I was painfully shy in school. So much so it would come across as fear or rage. I didn’t know what to say or do to have people like me and I was holding my breath most times that I would forget how to breathe. I was that awkward kid by all means so it was easy to poke fun of me. What I saw as I was watching his performance that there is a chance that he is going to end up just like me.
How can I stop this from happening. I want him to be better than me. I don’t want him to be called all the names I was in high school. I want him to have the best chance of being happy and free. How do I stop these dominoes from falling and can I help him like nobody helped me. I am scared for all the things that are about to be coming that I know that there is a chance I just might have to sit back and see.
Talk about projection right? Projecting my fear onto an unsuspecting 5 year old. I just want him to be all that he can be. Times are different now. It isn’t as easy to blend into the background hoping that others can’t see. I know I can wait for the years to come and take him but I am a little bit hesitant with waiting to see what will unfold and what all this could possibly mean.
Every fiber of my being is telling me that there is a chance that I change the outcome. Help him develop his social skills that had always evaded me. I have to make an effort to be more personable instead of letting the fear of what others might have to hold over me. This boy is my light and it hurt me to see him struggle in such a way. The reason why it was painfully obvious to me in what was happening is because I also had to find a way to survive on such days.
At first I was little bit embarrassed but then I had to try and understand where he was coming from. The songs that they were singing he didn’t know the words to now I can recognize how he was trying to sing the carols and practice the songs at home. I would be terrified. I still am terrified anytime I get up on stage and try to work the crowd. I am not kidding when I say my knees knock. They did it the same day I won Queen on stage. Those feelings of uneasiness and failure to be accepted never goes away. My approach became something differently because in the end I was just proud that he was able to participate.

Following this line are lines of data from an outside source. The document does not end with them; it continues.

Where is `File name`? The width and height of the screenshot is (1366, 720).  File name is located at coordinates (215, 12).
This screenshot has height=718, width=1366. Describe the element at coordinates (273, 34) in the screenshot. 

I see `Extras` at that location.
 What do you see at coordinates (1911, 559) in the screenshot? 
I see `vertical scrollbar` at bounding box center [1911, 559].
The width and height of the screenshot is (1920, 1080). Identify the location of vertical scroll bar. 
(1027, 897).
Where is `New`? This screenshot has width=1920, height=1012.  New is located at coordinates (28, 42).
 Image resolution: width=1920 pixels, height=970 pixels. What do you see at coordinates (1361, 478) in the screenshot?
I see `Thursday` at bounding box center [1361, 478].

Isn’t that what this all becomes about? A fear of never being accepted for the entity that we were born to be and being forced to try to compress into somebody else would be enough for anybody to feel stress never mind a 5 year old little boy. I feel sad because I fear I have done this to him but I believe that it is society that has made it this way.
Every morning I get up and I hope that I am finally accepted but then I struggle to fully understand what being socially accepted actually means. Why do I care if I stranger adores me when it should be those in my immediate vicinity that should bring me pleasure instead of so much pain. I do get scared because I know that I failed coming into who I was born to be and I don’t won’t to set my son up to have to ever feel the same. I think about my past and how I used to have such a huge family now it is just me and my husband as all others have faded away.
In a world so huge you would think it would be easy to just be forgot about all the hurt so that others can have their day. I wish it worked like that. It could never be like that. Not again and in not the ways that we care to remember. I vaguely remember a time when we weren’t so incestual. You would have to wait all day just to hear what happened on the other side of the world. My house would stop to watch the 10 pm news at night. It would be the only way to stay current with what was happening until we were off worrying about our days forgetting about everything we had just heard.
Why do we care so much with what is happening when we are out instead of worrying about the sanity of those we call family and keeping them safe. There is keeping them safe and then there is being overbearing, not letting them get their foot hold in an already crazy world. Perception is in the eyes of the beholder and I think that should be the focus instead of zeroing in on the only things we can see.